Tony Blair for president?

Could Tony Blair’s shadow candidacy as the first full-time president of the European Union go the same way as Rudy Giuliani’s US presidential bid? Like Rudy, Tony has the name recognition factor and track record in government to be a frontrunner. He is also a figure bigger than his party, appealing across the divide. Blair himself is more popular in some EU countries than his own.

However, they share a chequered past. Giuliani was dogged by allegations from US firefighters that he cut and run on September 11 as mayor of New York. Blair is charged with invading Iraq on false pretences.

And neither has done much campaigning. Giuliani was undone by refusing to press the flesh in small, early states such as Iowa and New Hampshire. He waited a month until the first big contest Florida, but found voters had forgotten about him in the meantime.

Blair has certainly not been positioning himself. While he is heading mediation efforts in the Middle East and spoke at a conference of France’s ruling UMP party he is also making speeches in China and working for JP Morgan, the investment bank, to pay the mortgage.

At least Giuliani said he wanted the job. It is not clear Blair does, though he has not ruled himself out.

The big question is what Nicolas Sarkozy, French president, was doing when he backed his buddy.

By floating his name so soon – more than a year before the Lisbon treaty that would create the job is ratified – is he merely a stalking horse for Sarko’s real candidate?

Or was the French president drawing out opposition to any Brit?
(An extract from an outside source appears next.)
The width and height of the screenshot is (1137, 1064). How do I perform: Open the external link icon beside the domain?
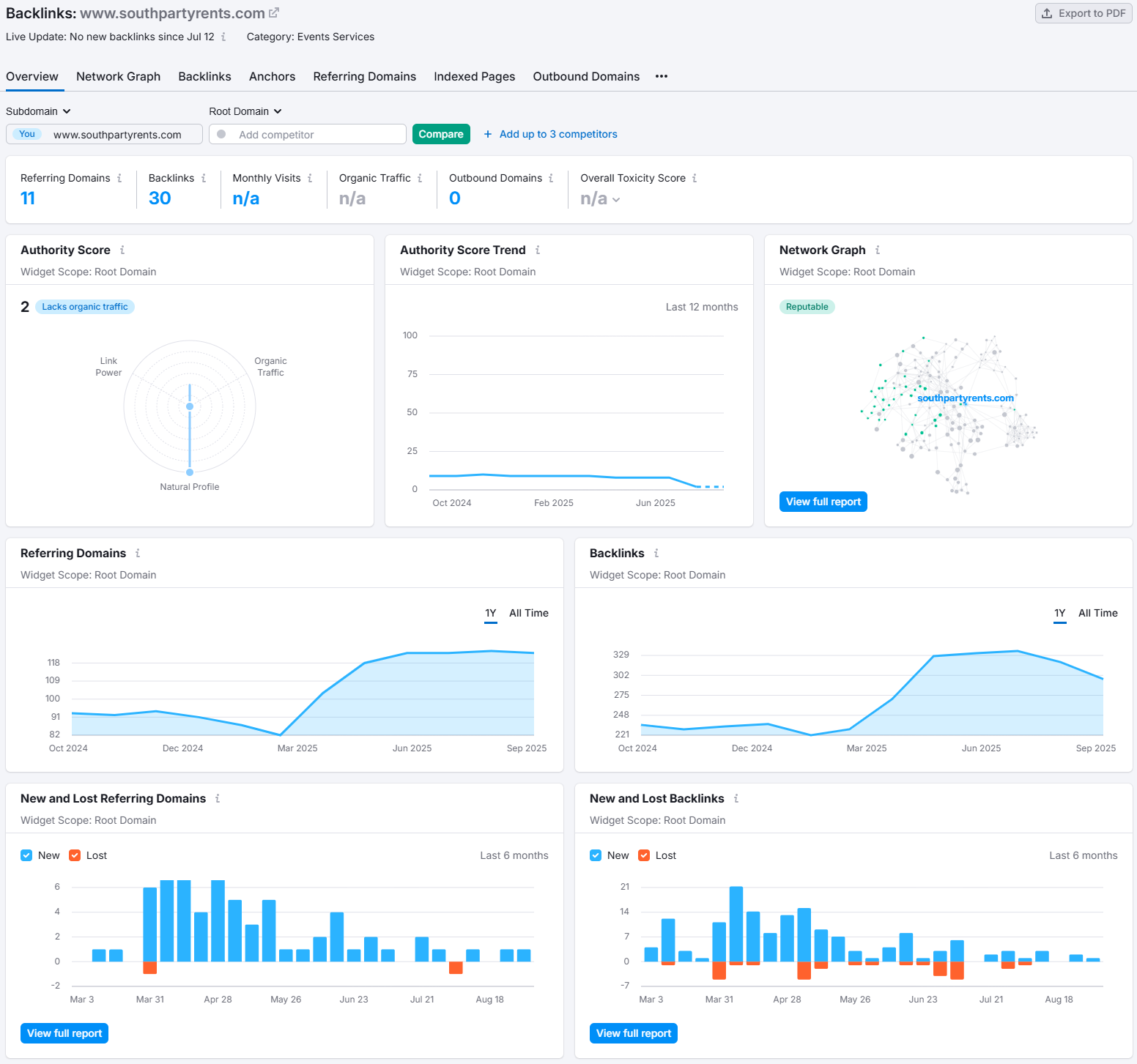[274, 13]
If Blair is not acceptable, no Brit would be. Hans-Gert Poettering, speaker of the European parliament, on Thursday said it would be difficult to give the job to someone from a country that is not part of the Schengen borderless zone, the single currency and has not adopted the charter of fundamental rights.

“If there is a proposal from a country that has opt-outs it would certainly help that country to get the job if this country decides to opt in,” he said. It is unlikely Gordon Brown would sacrifice what he sees as fundamental British interests just to get his old rival Blair a job.

Poettering’s views are to be taken seriously. He is a senior figure in the pan-European People’s party, the centre-right bloc of which Sarkozy and Angela Merkel of Germany are members. Parliament will also have some say over who gets to occupy the holy trinity of European policymaking created by the Lisbon treaty.

Once (if?) the treaty is ratified by the 27 member states there will be a full-time president of the council, representing them, and a double-hatted foreign “minister” who will serve the council and the Commission, as well as the president of the executive Commission itself.

MEPs will have to approve the foreign minister – called a high representative – as they do all commissioners. Governments have made clear they want that person in place before the June 2009 European elections. If MEPs do not take to them, they will not continue beyond that, says Poettering. “If it is someone we do not like and they are proposed again…we will have a problem,” he said.

There will also have to be political balance. If the centre-right win the elections Jose Manuel Barroso, Commission president, would probably be offered a second term. The council president should then come from the Socialists.

Yet the elections could upset all those calculations. It is too early to speculate, Poettering, said, as there is no job description yet. However, countries looking, like Henry Kissinger, for one number to call in Europe could be disappointed.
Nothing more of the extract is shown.